14. The apparatus of claim 11 wherein:
a. the first plate means comprises a top plate fixed to the handle
and being generally perpendicular thereto;
b. the second plate means comprises:
i. a bottom plate; and
ii. carrier means joined to the bottom plate for sliding along the
handle and guiding the bottom plate to be generally parallel to and
aligned with the top plate; and
c. the rod means comprises a rod having a first end that is
connected to the base means for rotating about the second axis, and
a second end that is rotatably connected to the carrier means and
the bottom plate.
15. The apparatus of claim 14 wherein:
a. the carrier means comprises a shackle that slidably receives the
handle; and
b. the bottom plate cooperates with the shackle to capture and
guide the shackle and bottom plate on the handle.

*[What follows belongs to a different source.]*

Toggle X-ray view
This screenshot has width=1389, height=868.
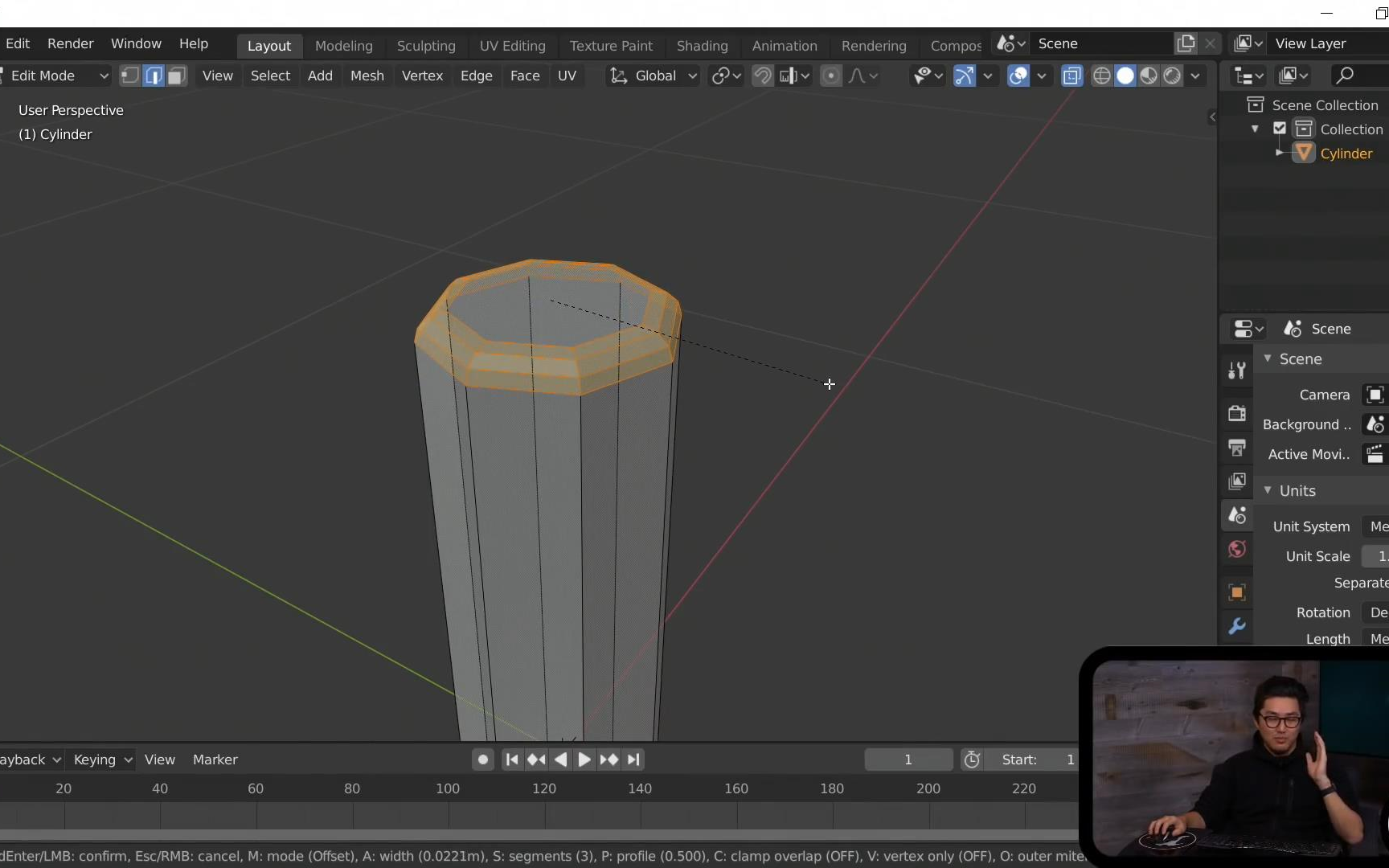click(1071, 76)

16. The apparatus of claim 11 wherein:
a. the first plate means comprises:
i. an upper contact plate joined to the handle; and
ii. an upper reinforcement plate joined to the upper contact plate
and to the handle;
b. the second plate means comprises:
i. a lower contact plate;
ii. a lower reinforcement plate joined to the lower contact plate;
and
iii. guide means joined to the lower reinforcement plate for
enabling the second plate means to slide along the handle; and
c. the rod means comprises a rod having a first end connected to
the base means for rotating about the second axis, and a second end
rigidly attached to the second plate means.

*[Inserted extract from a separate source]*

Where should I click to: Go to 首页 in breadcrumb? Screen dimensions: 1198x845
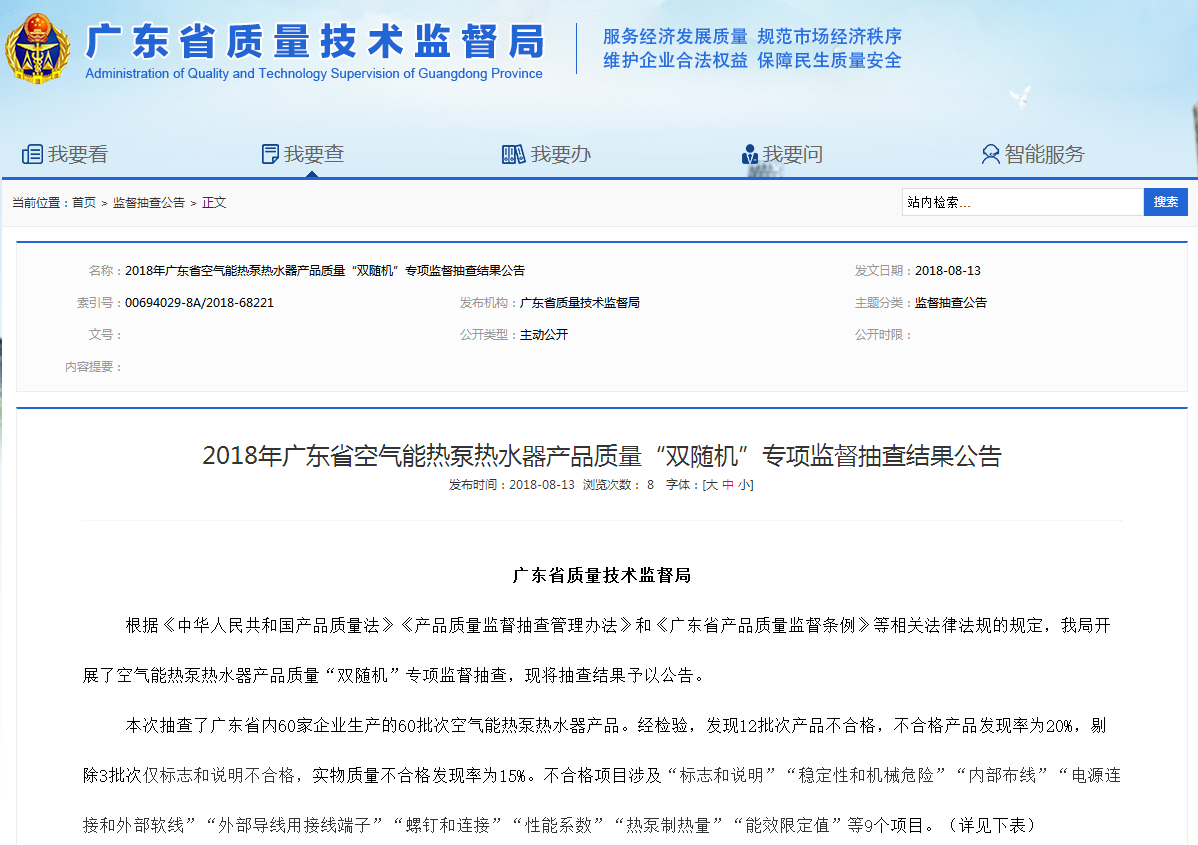84,202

17. The apparatus of claim 16 wherein the guide means
comprises:
a. a pair of lugs joined to the bottom plate lower contact plate;
and
b. roller means held by the lug means for rolling along the
handle.
18. The apparatus of claim 16 wherein:
a. the first plate means upper contact plate has an inside edge
joined to the handle, an outside edge, and opposed side edges;
b. the second plate means lower contact plate has an inside edge
joined to the handle and an outside edge; and
c. the rod and the guide means cooperate to cause the outside edge
of the second plate means lower contact plate to approach the
outside edge of the first plate means upper contact plate faster
than the inside edge of the second plate means lower contact plate
approaches the inside edge of the first plate means upper contact
plate during a first portion of the pivoting of the handle from the
first to the second positions thereof, and to cause the inside edge
of the second plate means lower contact plate to approach the
inside edge of the first plate means upper contact plate faster
than the outside edge of the second plate means lower contact plate
approaches the outside edge of the first plate means upper contact
plate during a second portion of the pivoting of the handle,
so that the object is crushed between the first and second plate
means in two steps.
19. The apparatus of claim 16 wherein the first plate means upper
contact plate and the second plate means lower contact plate have
respective working surfaces formed with complimentary creases
therein.
20. The apparatus of claim 11 wherein the second plate means tilts
in two steps relative to the first plate means as the rod means
forces the second plate means toward the first plate means in
response to pivoting of the handle from the first to the second
positions thereof.
21. A method of crushing a can comprising the steps of:
a. pivotally connecting one end of a handle to a base;
b. fixing a top plate to the handle;
c. guiding a bottom plate on the handle;
d. rotatably connecting one end of a rod to the base and attaching
of the rod to the bottom plate;
e. pivoting the handle to a first position whereat the top and
bottom plates are spaced apart;
f. placing a can between the top and bottom plates; and
g. pivoting the handle to a second position and simultaneously
rotating the rod and forcing the bottom plate by the rod to guide
along the handle toward the top plate and thereby crushing the can
between the top and bottom plates.
22. The method of claim 21 wherein the step of rotating the rod and
forcing the bottom plate toward the top plate comprises the step of
tilting the bottom plate relative to the top plate in two steps as
the bottom plate is guided toward the top plate.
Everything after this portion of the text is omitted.